* _Challenges_:
a. In the account of the 1909 Stingaree raid, at what time did the inspection begin?
b. Continue the account of the 1909 Stingaree raid, beginning after its final sentence.

* _Source extract_:
================================
THE RAID. On September 10, 1909, city prosecutor Edgar Luce, chief of police Keno Wilson, and a detective named Smith crossed the Market Street “dead line” and took a stroll through the Stingaree, San Diego’s notorious red-light district. Expecting enough material for several steamy columns, a reporter from the San Diego Sun went along.

In March, Luce authored an ordinance converting dance halls into non-alcoholic “temperance saloons.” He arranged the walk to see which ones complied. A liquor license on the wall would prove they hadn’t.

They began their inspection at 10:00 p.m., when the district awoke from a day-long slumber. Even though he wore plain clothes, denizens recognized Wilson. Curtains cracked an inch and floated shut. Locals sought the shadows. They walked quickly, knowing that if they ran, Wilson would nab them for crimes unknown. Though only on the job for six months, the six-foot-three-inch cop with the handlebar mustache already had a reputation for being “short on poetry, long on action.”
================================
* _Given data_:

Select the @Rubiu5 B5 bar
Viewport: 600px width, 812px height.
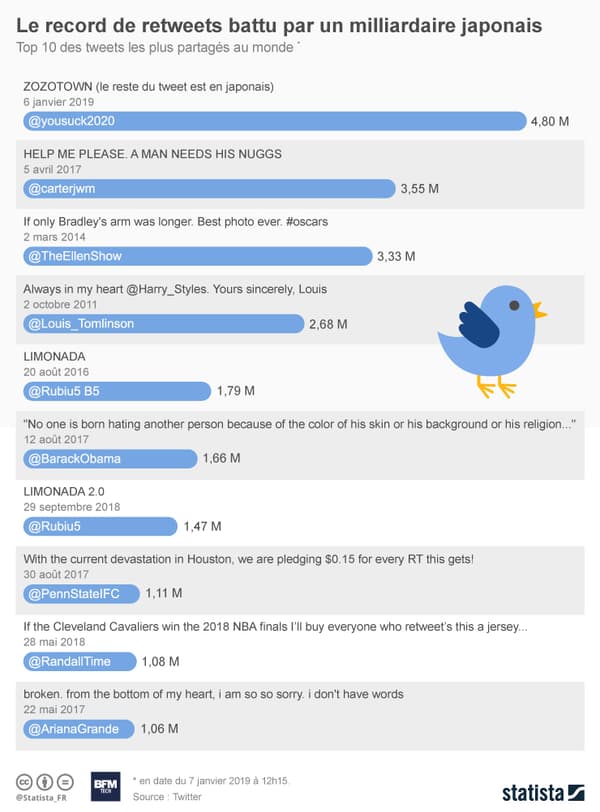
================================
* _Outputs by task_:
a. 10:00 p.m.

b.
The first stop: Ed Hayes’s Legal Tender dance hall, corner of Fourth and J.

“Where’s your government license?” Luce asked the bartender.

“Right here.” The haggard-eyed man jerked his thumb over his shoulder. “But we only serve soft drinks.”

“Crack me a fresh bottle,” said Luce, staring the man down.

The bartender popped the lid from a Silver Gate soda. Luce took a sip of the bitter, sparkling fluid. “Nope,” he said, shooting his companions a sour-eyed squint, “a man couldn’t get a jag on that.”

The quartet visited eight cheap dance halls. In several, they saw underage boys in the company of “half-drunk” women. At the Pacific Squadron, Luce spotted a “bright-looking, well-dressed little fellow,” as a reporter later wrote, “on the road to ruin.” Luce grabbed the youngster by the ear, paraded him outside, and told a beat cop to take him to juvenile hall.

“These are final orders,” Luce announced to saloonkeepers in the Sun article, “boys this age are barred from your establishments,” or else.

Expecting alcohol-crazed blue-jackets cracking each other’s skulls, and brazen nymphs du pave in dishabille, the reporter couldn’t hide his letdown. The Stingaree, he wrote, is “well cleaned up.” It will “remain there, for the new city administration doesn’t want to…spread it all over town. But it is not what it used to be.”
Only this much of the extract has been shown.